We have identified some core barriers that the children of our might school face when they are accessing the curriculum, and we intend to deliver the P.E. curriculum with an approach that addresses these:

  • Vocabulary – Children are encouraged to use the language of PE through discussions and plenaries. Vocabulary is used progressively and is revisited across sequences of lessons and different year groups.
  • Communication and teamwork skills – our P.E. curriculum lends itself to teamwork. Children participate in a wide variety of team games and learn to take different roles and positions. We emphasise being a good sportsperson and expose them to positive role models. This enables them to develop confidence about their role within a team and how to communicate appropriately and effectively.
  • Resilience – In P.E. children are encouraged to reflect on their work and participation. Children are encouraged to ‘have a go’ at unfamiliar activities and build on those they already know. It allows children to experience failure; winning and losing in a safe environment, scaffolded by the implementation of growth mindset training.

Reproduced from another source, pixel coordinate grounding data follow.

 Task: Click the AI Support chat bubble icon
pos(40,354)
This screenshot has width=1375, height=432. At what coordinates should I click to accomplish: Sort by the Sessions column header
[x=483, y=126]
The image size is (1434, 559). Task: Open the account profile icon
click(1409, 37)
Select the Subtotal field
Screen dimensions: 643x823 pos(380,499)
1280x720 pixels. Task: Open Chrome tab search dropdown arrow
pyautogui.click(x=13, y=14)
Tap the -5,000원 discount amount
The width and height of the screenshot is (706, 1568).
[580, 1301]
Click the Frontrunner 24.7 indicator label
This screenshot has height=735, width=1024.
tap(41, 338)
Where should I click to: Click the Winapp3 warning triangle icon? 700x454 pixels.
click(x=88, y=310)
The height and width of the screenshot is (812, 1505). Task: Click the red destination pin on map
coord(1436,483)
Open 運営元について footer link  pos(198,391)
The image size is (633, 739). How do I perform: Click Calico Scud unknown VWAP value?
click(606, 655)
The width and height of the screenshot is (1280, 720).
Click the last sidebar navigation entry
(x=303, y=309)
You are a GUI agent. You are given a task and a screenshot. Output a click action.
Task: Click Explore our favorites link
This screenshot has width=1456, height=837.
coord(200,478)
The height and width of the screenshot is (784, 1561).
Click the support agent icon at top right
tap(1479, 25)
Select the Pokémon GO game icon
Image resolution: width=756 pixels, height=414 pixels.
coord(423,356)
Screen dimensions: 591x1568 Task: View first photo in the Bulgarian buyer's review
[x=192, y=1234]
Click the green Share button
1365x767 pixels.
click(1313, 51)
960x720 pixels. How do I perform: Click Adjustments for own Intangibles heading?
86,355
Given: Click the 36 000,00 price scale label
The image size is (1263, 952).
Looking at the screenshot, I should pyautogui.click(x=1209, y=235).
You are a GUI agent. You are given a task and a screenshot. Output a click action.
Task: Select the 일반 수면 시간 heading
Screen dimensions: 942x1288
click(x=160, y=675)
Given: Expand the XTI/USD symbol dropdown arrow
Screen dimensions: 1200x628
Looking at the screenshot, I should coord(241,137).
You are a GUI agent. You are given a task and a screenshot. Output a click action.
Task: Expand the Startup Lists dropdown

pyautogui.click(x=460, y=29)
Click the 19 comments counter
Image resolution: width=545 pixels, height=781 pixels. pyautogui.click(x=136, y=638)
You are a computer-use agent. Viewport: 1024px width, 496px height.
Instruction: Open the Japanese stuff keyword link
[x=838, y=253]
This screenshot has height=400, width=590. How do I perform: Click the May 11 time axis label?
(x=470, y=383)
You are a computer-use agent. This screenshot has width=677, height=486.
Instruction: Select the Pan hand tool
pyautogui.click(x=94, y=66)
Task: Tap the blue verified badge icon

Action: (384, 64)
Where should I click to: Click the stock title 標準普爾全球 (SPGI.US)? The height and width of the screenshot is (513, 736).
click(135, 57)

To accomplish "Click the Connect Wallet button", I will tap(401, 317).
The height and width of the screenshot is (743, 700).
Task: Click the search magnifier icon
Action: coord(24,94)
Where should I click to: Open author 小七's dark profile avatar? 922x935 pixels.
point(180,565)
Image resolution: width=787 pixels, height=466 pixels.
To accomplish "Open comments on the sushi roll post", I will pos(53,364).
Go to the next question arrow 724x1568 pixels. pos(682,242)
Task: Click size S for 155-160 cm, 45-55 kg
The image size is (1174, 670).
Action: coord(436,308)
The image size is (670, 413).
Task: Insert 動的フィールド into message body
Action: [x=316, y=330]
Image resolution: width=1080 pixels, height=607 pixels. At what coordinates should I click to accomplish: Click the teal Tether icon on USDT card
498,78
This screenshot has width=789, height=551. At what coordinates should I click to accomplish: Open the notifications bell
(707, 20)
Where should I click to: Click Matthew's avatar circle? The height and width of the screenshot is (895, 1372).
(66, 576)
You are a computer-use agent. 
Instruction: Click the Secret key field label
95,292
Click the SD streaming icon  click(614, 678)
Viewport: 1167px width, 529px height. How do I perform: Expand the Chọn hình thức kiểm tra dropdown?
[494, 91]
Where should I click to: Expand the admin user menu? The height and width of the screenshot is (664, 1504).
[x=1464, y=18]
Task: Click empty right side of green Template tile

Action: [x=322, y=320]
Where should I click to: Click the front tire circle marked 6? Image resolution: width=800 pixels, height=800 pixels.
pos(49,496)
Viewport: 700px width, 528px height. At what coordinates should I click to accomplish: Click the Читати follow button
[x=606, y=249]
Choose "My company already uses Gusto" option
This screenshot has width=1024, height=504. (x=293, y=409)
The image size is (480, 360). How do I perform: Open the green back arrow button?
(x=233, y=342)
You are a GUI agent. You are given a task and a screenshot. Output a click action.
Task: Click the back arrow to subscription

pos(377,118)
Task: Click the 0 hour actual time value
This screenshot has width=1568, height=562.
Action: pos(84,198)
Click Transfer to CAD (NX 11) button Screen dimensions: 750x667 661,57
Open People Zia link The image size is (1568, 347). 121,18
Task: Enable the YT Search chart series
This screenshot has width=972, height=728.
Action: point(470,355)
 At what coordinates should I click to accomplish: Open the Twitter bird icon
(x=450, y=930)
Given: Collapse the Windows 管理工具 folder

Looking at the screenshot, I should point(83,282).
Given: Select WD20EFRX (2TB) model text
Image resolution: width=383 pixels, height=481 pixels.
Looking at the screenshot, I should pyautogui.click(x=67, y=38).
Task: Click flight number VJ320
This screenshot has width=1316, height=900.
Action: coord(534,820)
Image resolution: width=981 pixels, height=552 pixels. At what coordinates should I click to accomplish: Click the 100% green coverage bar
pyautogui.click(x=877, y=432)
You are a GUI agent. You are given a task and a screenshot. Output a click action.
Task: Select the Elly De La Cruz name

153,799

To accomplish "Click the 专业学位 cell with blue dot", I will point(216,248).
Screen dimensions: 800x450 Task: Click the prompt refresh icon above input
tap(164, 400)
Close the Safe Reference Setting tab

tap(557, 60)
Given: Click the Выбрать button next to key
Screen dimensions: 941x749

A Curriculum for All Children


Our ambition in PE for children who have SEND is broadly in line with our ambitions for all children. We particularly hope that these children can build resilience, self-esteem and a life-long positive relationship with physical activity.

We understand that PE can be particularly important for children who may struggle with other areas of the curriculum. It can give them a sense of achievement and success. We make sure that PE sessions are protected and avoid withdrawing children for additional support during these lessons. 

Access (How we support children with SEND to achieve in PE)
  • A range of resources are available to the children to ensure they can access the learning (i.e. a range of different sized and weighted balls to develop catching skills).  

  • A curriculum that focuses on developing skills to become life-long learners rather than solely physical adeptness. This removes the pressure of physical ability therefore enabling all children to succeed at their own pace.

  • Opportunities to work in a collaborative way. Working in partners or small groups allows the children to voice their own ideas and opinions, building their confidence, boosting self esteem and developing their social skills. This also enables children to feed back to each other and think critically about their work and performance, setting new targets and aspirations.

  • When modelling peer-evaluation, teachers emphasise the need for empathy. Children with SEND may be supported to give tactful but useful feed back to their peers with consideration for the feelings of others.